◆ **PROBLEM STATEMENT**
Your job is to set down the stretch of entries that opens with the line containing "inspections (62, 378)" and closes with the line containing "Untimely Reviews (168, 655)". Keep both end lines, copy each exactly, and add nothing.

◆ **RECORDS SHOWN**
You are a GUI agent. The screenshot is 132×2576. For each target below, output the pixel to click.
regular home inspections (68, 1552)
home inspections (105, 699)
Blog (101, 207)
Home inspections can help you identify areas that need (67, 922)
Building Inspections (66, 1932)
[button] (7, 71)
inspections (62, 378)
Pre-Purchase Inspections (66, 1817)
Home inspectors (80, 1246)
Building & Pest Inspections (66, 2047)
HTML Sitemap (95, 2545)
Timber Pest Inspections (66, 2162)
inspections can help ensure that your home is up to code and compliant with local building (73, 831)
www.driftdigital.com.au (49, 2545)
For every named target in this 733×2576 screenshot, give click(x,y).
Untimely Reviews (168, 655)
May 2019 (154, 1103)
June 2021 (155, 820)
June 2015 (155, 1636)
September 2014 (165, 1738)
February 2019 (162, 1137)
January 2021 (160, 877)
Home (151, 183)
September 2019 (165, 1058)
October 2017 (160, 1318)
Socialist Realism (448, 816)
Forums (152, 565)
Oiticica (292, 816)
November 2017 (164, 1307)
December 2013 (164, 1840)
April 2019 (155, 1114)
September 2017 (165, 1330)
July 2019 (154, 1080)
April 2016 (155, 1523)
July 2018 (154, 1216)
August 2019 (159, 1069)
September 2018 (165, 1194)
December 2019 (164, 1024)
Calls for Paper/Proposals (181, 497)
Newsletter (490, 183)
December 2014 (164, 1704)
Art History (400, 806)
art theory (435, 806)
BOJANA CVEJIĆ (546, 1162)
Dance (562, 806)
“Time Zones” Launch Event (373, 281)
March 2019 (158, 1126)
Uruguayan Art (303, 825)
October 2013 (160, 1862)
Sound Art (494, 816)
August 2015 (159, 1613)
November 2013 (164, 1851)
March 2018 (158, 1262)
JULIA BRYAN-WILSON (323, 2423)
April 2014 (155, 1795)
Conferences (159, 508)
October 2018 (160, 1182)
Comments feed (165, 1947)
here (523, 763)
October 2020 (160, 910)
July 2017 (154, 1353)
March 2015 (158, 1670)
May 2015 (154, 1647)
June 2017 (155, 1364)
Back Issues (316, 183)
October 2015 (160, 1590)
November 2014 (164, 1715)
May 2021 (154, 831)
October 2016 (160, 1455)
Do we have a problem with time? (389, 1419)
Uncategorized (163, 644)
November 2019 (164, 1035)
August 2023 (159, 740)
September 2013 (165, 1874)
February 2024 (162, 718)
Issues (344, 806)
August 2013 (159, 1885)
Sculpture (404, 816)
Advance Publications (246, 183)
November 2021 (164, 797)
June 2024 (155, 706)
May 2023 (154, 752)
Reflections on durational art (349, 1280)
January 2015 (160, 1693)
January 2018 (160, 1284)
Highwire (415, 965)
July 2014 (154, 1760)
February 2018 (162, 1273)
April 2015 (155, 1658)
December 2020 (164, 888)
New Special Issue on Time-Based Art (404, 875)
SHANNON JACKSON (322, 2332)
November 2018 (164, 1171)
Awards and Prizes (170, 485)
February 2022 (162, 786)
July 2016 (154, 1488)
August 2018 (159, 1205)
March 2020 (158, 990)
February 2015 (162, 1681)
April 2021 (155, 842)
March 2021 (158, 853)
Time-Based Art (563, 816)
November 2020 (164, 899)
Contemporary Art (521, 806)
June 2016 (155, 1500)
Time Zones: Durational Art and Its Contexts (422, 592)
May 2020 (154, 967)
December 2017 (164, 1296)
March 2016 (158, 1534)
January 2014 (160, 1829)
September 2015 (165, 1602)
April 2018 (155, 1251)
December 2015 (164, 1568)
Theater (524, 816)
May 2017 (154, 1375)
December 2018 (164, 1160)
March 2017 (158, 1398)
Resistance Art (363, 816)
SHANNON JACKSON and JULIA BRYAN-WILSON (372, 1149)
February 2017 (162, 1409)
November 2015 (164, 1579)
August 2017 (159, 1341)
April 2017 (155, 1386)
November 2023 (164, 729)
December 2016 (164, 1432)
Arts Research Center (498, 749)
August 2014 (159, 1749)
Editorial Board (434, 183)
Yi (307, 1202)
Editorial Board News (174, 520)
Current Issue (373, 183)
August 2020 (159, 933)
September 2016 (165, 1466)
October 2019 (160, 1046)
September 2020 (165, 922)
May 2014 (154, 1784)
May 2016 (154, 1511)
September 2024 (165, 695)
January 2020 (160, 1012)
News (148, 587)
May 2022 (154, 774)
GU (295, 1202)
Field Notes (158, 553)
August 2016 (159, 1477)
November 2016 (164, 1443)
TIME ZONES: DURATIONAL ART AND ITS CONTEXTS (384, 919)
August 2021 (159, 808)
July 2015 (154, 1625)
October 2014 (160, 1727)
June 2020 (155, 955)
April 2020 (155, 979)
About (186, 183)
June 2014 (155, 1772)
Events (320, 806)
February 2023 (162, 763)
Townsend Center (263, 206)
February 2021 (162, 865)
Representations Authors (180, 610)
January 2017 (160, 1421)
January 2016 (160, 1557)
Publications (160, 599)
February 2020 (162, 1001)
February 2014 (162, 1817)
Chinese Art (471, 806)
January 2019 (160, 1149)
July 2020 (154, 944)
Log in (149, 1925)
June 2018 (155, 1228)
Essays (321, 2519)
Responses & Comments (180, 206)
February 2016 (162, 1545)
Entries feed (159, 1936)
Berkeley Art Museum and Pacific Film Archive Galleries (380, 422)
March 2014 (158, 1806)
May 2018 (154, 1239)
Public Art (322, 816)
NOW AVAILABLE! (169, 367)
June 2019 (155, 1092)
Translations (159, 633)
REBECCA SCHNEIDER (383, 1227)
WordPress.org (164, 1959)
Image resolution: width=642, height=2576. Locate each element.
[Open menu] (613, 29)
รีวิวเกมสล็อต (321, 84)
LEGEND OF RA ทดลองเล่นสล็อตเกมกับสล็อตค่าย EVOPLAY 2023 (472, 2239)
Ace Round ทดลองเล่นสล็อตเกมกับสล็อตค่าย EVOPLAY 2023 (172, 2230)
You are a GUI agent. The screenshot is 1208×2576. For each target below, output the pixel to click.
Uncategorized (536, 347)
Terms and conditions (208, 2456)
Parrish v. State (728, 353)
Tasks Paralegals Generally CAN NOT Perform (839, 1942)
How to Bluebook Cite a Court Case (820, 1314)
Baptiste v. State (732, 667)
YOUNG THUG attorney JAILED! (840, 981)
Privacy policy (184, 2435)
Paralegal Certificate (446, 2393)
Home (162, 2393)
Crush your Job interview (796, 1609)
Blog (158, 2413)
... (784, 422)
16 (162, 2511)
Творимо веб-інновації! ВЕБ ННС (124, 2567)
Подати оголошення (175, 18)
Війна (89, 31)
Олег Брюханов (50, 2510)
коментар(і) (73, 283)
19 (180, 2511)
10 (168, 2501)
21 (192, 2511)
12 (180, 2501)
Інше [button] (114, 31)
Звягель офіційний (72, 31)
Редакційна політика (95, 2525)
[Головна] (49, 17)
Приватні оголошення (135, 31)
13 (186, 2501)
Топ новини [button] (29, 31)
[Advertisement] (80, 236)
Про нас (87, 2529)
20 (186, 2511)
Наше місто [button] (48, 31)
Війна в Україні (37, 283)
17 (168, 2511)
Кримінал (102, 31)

◆ **REPLY TO THE TASK**
inspections (62, 378)
Pre-Purchase Inspections (66, 1817)
Home inspectors (80, 1246)
Building & Pest Inspections (66, 2047)
HTML Sitemap (95, 2545)
Timber Pest Inspections (66, 2162)
inspections can help ensure that your home is up to code and compliant with local building (73, 831)
www.driftdigital.com.au (49, 2545)
For every named target in this 733×2576 screenshot, give click(x,y).
Untimely Reviews (168, 655)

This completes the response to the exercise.